The sudden eruption of violence in the famous grapefruit moment is echoed throughout the film, and for that matter, in other Cagney gangster pictures. There is an unpredictably to Cagney’s gangster characters, and an electricity in him as a performer, that makes him both charismatic and frightening. He’s like a tightly coiled spring; he always seems ready for a scrap, and you can never quite make out his next move. Naturally, you can’t take your eyes off of him. Slant’s Chris Barsanti was undoubtedly on target when he wrote that Cagney “radiates such a brash Fenian cockiness you can imagine kids at the time flocking out of the theater and cocking their caps just like him,” which may have made the studio uneasy.

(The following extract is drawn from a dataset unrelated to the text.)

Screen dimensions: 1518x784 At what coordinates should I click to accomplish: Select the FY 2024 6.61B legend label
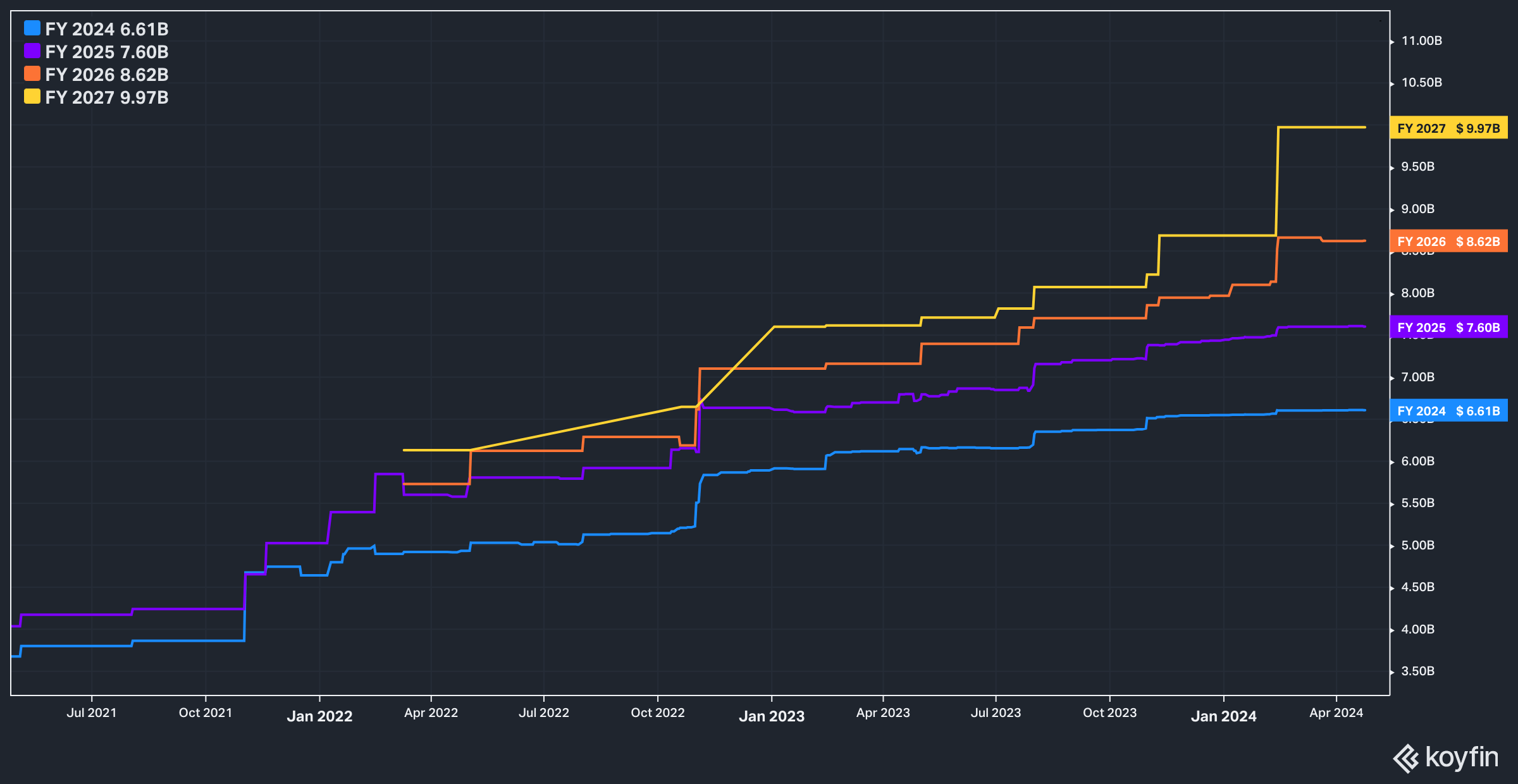point(107,29)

They made it a point to wrap The Public Enemy in disclaimers, reminding us all that Cagney’s character Tom Powers and his ilk “are problems that we – the public – must solve.”

But while the film but has its cake and eats it on some level, allowing audiences be riveted by, even revel in, Cagney’s outlaw cool while still decrying his violent lifestyle, the fallout of Tom’s life of crime is brutal enough to jar its audiences from their cops-and-robbers fantasies. There is real horror in The Public Enemy, never more so than in its final moments, when a mother and son are perversely reunited: the boy is a corpse. More than sixty years after The Public Enemy’s release, Quentin Tarantino proved that he’d learned its lessons well, giving us the seductive cool of Reservoir Dogs’ strutting-thieves opening credits sequence only to sucker punch us with a post-credits scene of one young thief bloody, screaming, and scared. The Public Enemy got there first, reminding us that these hoods are some mother’s sons, kids who’ve learned to look and act the part of a tough. Clarens notes that the film takes the time to show how Tom “matures from a mischievous urchin in knickers and cap to a full-grown, vicious minor hoodlum,” and indeed, this progression is a key the narrative. Knowing where Tom has come from, we know the truth of his famous admission late in the film: “I ain’t so tough.”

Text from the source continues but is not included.